Идти на ветер, идти на ветер… Уже и ног не чувствую. Гармошка, то есть шарабан, будто песком набит, а не двумя гремящими в морозной пустоте удильниками-«балалайками». Разве что на время повернуться спиной к ветру, подышать на побелевшие пальцы, отереть онемевшее лицо. А ветер под руки  подхватывает, толкает вперед.
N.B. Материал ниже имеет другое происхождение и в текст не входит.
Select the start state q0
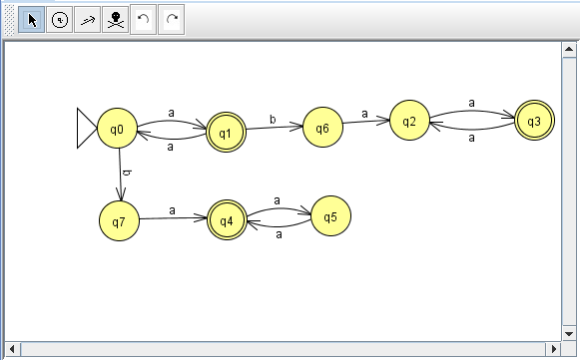This screenshot has height=360, width=580. coord(117,128)

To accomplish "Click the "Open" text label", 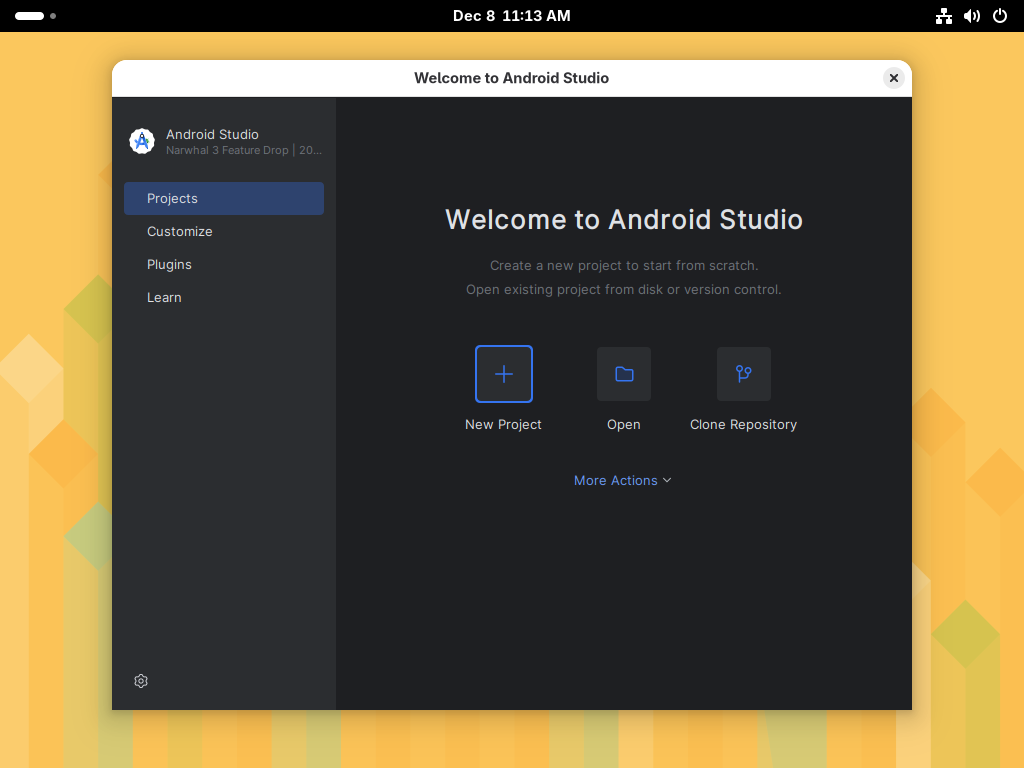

Кажется, еще чуть-чуть – и с заснеженной автобусной остановки заждавшаяся толпа сама увлечет тебя вовнутрь теплого автобуса, стянутого посередине резиновой «гармошкой»… Но надо выходить, надо поворачиваться сквозь плечи и спины тесно стоящих людей, надо идти на ветер… на покачивающийся впереди, пробивающийся сквозь снежную кутерьму круглый береговой огонек…

 

Я вышел на мыс Подщелье, где стоял без водителя и светил фарами не заглушенный спасательский уазик с прицепом. В тепло протопленном салоне, спящего, и нашел меня инспектор МЧС, который на «Буране» объезжал берег бухты до Чейнаволокского мыса и обратно. Проснулся я в Щелейках, когда радостный доктор наук, растормошив меня, станцевал перед крылечком деревенской избы шаманский танец победителя, воздевая руки к небу и громко восклицая. Ветер, напротив, затих, и метель, перестав кружить, словно длинная меховая накидка первобытной танцовщицы, мягко опустилась на долгий озерный берег.